The Cost of Multi-Core
The Cost of Multi-Core
"My server has 64 cores. Why does running 64 threads only give me a 10× speedup?"
This question frustrates engineers endlessly. Intuition says 64 workers should be 64× faster than one. But reality says otherwise: the more workers you add, the higher the coordination overhead. When everyone shares the same toolbox (memory), queues to report progress (bus communication), and waits on each other's locks, the time spent waiting can dwarf the time spent working.
Multi-core processors bring more compute — but also a cost structure you must understand to use them effectively.
Core Concepts
Amdahl's Law: The Ceiling on Parallelism
In 1967, Gene Amdahl published a deceptively simple formula:
Speedup S = 1 / ((1 - P) + P/N)
P = fraction of the program that can be parallelized
N = number of cores
Suppose 10% of your program is inherently serial (locks, initialization, log aggregation) and 90% is perfectly parallel:
N=1: 1.0×
N=4: 3.08×
N=8: 4.71×
N=16: 6.40×
N=64: 8.77×
N=∞: 10.0× ← hard ceiling — no amount of cores can break this
With just 10% serial code, 64 cores achieve only ~87% of the theoretical maximum. The serial portion is a one-lane road that every thread must queue up and pass through single-file. Adding more lanes on either side changes nothing at the bottleneck.
NUMA: Not All Memory Is Created Equal
Modern multi-socket servers (dual Xeon, for example) don't hang all RAM off a single shared bus. Instead, they use NUMA (Non-Uniform Memory Access): each CPU socket has its own local memory that it can reach directly.

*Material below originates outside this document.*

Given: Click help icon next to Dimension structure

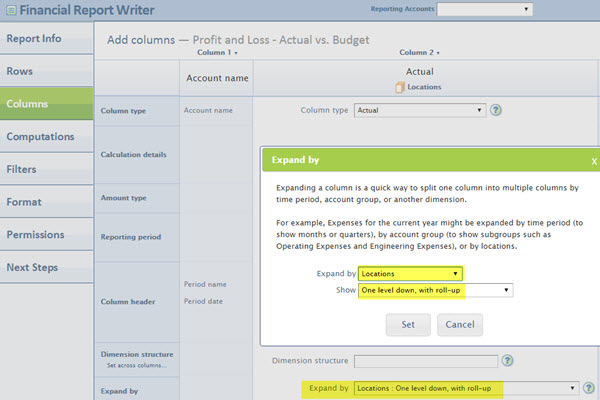Looking at the screenshot, I should tap(508, 361).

Accessing the other socket's memory requires traversing a high-speed interconnect (Intel's QPI/UPI, AMD's Infinity Fabric).
Socket 0 Socket 1
┌──────────────────┐ QPI/UPI ┌──────────────────┐
│ CPUs 0–31 │◄─────────►│ CPUs 32–63 │
│ ┌────────────┐ │ │ ┌────────────┐ │
│ │ L3 Cache │ │ │ │ L3 Cache │ │
│ └────────────┘ │ │ └────────────┘ │
│ Local memory │ │ Local memory │
│ latency ~65 ns │ │ latency ~65 ns │
└──────────────────┘ └──────────────────┘
↑ Cross-socket access latency: ~130–200 ns (2–3× slower)
A thread running on Socket 0 whose memory was allocated on Socket 1 takes the long way around on every single memory access. That's NUMA remote access, with latency 3–5× higher than local. On Linux, numactl --hardware shows the topology and numastat tracks remote access counts.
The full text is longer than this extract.